Exercise goal → Using the listing, copy each whole line that features "card".
━━ Source records ━━
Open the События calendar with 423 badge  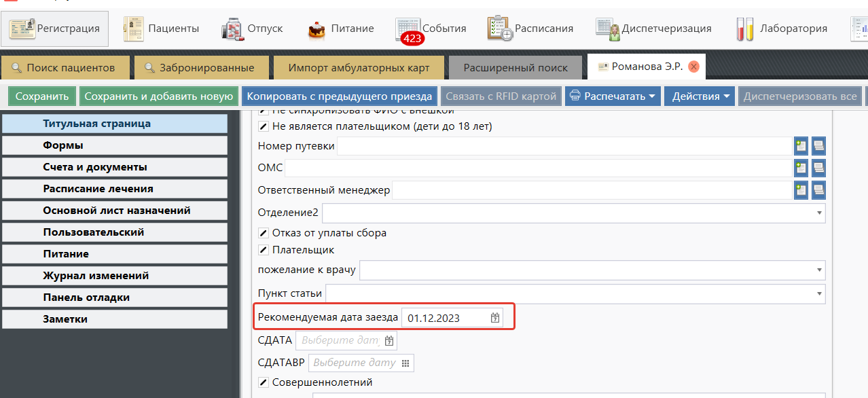[x=408, y=29]
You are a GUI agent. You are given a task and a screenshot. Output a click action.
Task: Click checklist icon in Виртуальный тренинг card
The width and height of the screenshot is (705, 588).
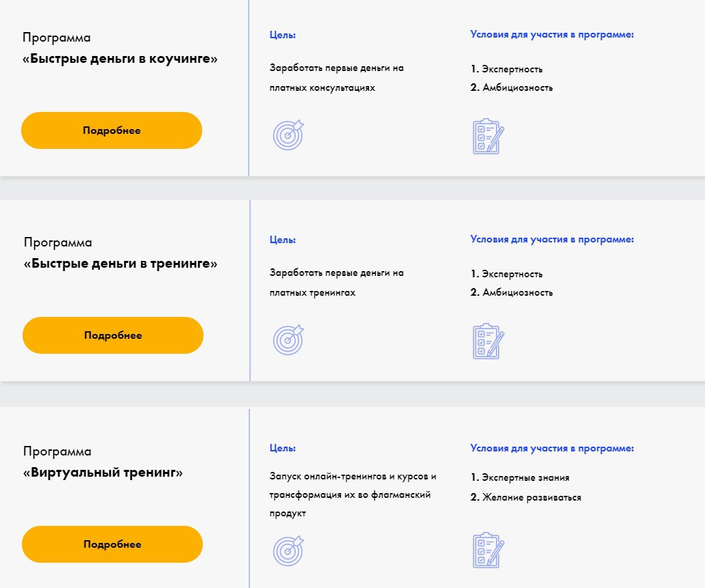pyautogui.click(x=488, y=550)
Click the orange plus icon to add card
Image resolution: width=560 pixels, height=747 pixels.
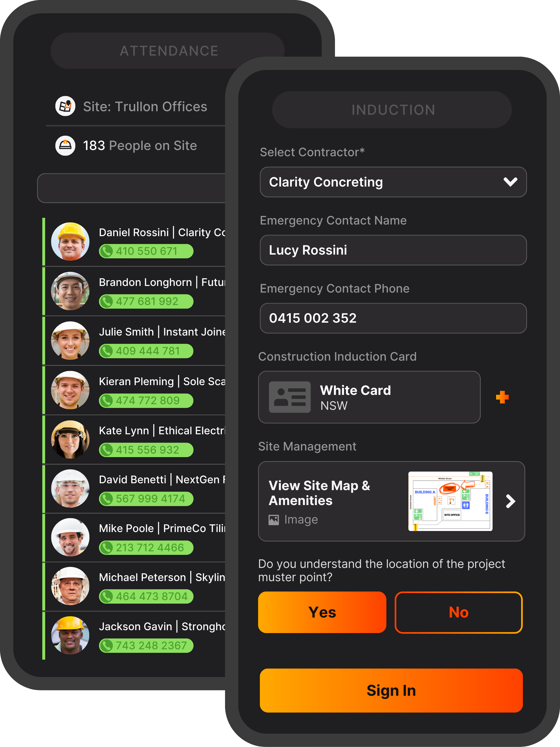(502, 397)
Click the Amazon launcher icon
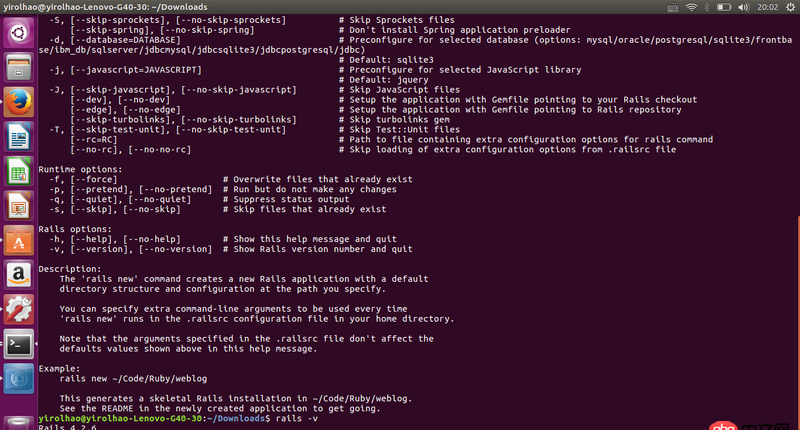800x430 pixels. [x=18, y=274]
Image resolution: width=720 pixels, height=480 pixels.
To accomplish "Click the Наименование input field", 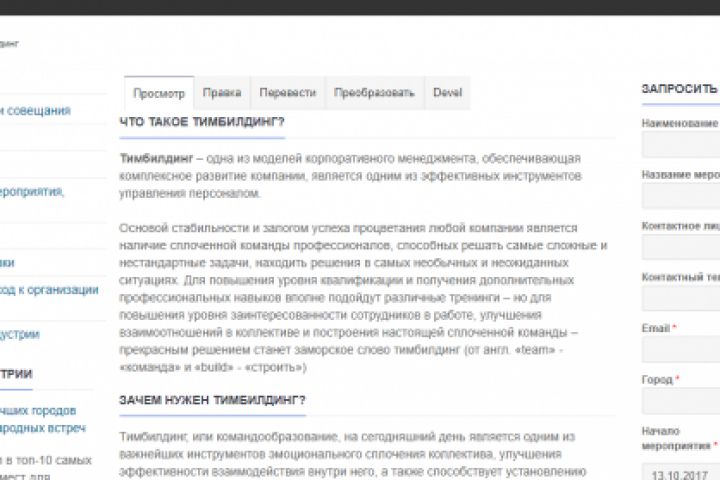I will pos(681,145).
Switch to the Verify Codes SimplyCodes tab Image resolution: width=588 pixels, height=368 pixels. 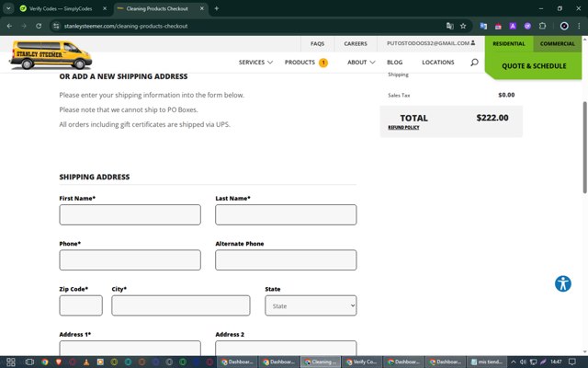point(62,8)
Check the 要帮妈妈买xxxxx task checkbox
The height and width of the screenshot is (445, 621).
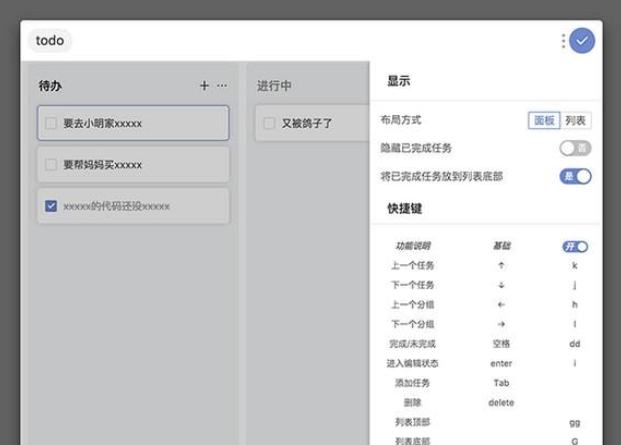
━━━
Output →
Task: Click checklist icon in Виртуальный тренинг card
Click the orange plus icon to add card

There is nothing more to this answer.